石畳の廊下の両脇には立派な松の木が枝を伸ばしていた。旅館のような三和土で靴を脱ぎ、借りてきた猫のようになりながら鈍色に光っている廊下を歩いている途中に和花はふと気が付いた。
「あたし、ここまでついてこなくてもよかったんじゃ?」
薄暗い廊下が明るくなると、縁側と中庭が現れた。松や梅の木は和花よりも大分年月を経ているようで、池には赤と白や金色の鯉が泳いでいた。
「どうぞ、お座りになってくださいな」
庭を呆然と眺めていた和花は、お婆さんに言われて廊下から畳の居間の方へ入った。
「て、いつまで乗ってるのよ?」
背中の乗客に言って畳の上にしゃがむと、子供は小さく飛び降りた。けれど返事は無く、なにか別の事を考えているのか、しばらく部屋を見回していた。
「藤四郎は?」
不躾に子供が言って、お盆から湯呑をテーブルに置こうとしていたお婆さんの手が止まった。ふと子供が部屋の隅に向かって歩きだした。そこには黒い仏壇が置かれて、線香から細い煙が立っていた。
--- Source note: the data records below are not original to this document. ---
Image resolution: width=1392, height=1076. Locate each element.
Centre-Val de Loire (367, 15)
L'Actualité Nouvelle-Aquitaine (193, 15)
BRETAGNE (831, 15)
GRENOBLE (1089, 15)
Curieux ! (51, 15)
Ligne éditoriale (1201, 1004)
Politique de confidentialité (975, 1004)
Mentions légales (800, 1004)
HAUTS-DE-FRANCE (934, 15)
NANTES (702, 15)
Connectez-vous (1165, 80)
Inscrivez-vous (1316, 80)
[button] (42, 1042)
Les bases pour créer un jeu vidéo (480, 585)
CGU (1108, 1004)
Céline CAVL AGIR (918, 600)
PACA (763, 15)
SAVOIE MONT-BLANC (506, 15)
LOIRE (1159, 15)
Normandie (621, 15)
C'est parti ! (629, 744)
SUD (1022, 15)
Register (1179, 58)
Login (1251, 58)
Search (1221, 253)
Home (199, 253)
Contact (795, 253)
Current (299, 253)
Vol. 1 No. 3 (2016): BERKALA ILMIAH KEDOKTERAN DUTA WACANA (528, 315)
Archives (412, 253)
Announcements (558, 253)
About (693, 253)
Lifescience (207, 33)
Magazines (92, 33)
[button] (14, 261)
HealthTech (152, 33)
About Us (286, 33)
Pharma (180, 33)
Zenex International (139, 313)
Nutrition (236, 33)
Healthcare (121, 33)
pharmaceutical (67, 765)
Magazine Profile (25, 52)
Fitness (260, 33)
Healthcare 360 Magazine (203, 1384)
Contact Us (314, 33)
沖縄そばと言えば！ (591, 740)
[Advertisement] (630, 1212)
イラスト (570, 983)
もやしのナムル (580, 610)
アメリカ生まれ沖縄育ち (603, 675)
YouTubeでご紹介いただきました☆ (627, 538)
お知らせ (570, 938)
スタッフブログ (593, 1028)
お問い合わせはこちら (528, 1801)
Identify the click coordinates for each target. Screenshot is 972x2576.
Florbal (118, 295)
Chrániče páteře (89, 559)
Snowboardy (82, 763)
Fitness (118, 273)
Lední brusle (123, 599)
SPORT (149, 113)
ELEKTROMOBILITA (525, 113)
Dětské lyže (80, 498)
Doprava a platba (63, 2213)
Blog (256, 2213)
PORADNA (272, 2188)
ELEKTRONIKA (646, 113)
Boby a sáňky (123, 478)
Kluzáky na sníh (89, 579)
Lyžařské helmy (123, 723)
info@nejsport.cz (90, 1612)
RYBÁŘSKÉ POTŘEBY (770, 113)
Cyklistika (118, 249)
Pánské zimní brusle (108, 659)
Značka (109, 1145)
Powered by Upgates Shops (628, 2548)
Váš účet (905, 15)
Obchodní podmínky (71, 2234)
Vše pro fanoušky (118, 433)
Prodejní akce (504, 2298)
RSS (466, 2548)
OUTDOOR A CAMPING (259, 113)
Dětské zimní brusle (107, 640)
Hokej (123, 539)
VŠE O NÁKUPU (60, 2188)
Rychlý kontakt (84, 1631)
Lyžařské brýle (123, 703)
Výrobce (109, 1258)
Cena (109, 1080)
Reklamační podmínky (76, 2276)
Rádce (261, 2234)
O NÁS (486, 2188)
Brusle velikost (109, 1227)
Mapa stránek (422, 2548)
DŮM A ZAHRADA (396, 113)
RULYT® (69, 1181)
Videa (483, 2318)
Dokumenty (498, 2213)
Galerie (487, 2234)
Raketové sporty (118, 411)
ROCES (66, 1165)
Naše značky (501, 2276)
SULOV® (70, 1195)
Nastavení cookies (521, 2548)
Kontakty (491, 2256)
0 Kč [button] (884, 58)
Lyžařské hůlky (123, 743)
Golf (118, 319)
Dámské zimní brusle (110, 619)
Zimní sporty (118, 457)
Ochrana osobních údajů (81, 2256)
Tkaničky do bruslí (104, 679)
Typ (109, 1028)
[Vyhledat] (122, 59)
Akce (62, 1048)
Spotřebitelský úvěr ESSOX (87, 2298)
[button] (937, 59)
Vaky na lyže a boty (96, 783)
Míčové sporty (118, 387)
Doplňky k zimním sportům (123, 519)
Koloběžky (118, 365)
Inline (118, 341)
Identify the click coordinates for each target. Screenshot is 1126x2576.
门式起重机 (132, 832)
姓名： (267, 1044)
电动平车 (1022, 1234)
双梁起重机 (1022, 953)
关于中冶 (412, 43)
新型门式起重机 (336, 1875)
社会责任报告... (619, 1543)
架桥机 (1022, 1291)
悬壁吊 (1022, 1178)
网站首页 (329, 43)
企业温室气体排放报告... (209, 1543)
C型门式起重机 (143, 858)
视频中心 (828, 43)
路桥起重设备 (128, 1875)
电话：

子供は仏壇の前の座布団の上に立って、ただ無言で少し上を見つめていた。
「でも、どうして知っていたの?」
「え?何がですか?」
和花は要領を得ない様子で聞き返すと、お婆さんは子供と和花を交互に見ながら独り言のように呟く。
「今日は主人の命日なんだけど、あなた、どうして…」
戸惑いを隠せない様子のお婆さんに、子供は仏壇に置かれた写真と目を合わせたまま呟くように言った。
「ボクは、タヌキだから」
クルリと宙に舞うと、仏壇の脇、床の間の掛け軸の前に飛び乗る。
その時には、もう子供ではなくただのタヌキの置物に変わっていた。
「主人は、タヌキの置物を集めるのが趣味だったの」
座布団に座った和花にお茶を勧めながら、お婆さんは言った。
言われてみれば、居間の違い棚や玄関にもタヌキの置物が置いてあった。
「けれど、6年くらい前に蔵の中を整理したときに、リサイクル業者の人が間違って持って行っちゃったみたいで、一匹だけいなくなっちゃったのよ」
お婆さんは柔らかな笑みを浮かべて皺の奥に目が無くなった。
「慌てて電話したんだけど、もうどこへ行ったかわからないって言われてしまって。それからずっと、骨董市に行ったりして、その子を探していたんですよ?」
和花はお婆さんの話を聞きながら、信楽焼きのタヌキに視線を移した。
そっか、本当に家に帰りたかっただけなんだ…。
「おかえりなさい」
お婆さんは床の間に居座っているタヌキの頭を愛おしそうに撫でた。タヌキはもう無表情で、何も言わなくなっていた。
それから1週間後の夏休み。昼間からだらしなくベッドに寝転んでいると、不意にインターホンが鳴った。
「サインお願いします!」
誰もいない平日の家の廊下を抜けて玄関で応対に出ると、宅配業者の男性が一抱えもある段ボール箱を玄関に置いて去って行った。
取り敢えず部屋に運ぼうとした時、予想以上の重さに転びそうになった。
「重っ!」
箱の中から不機嫌な声が返ってきた。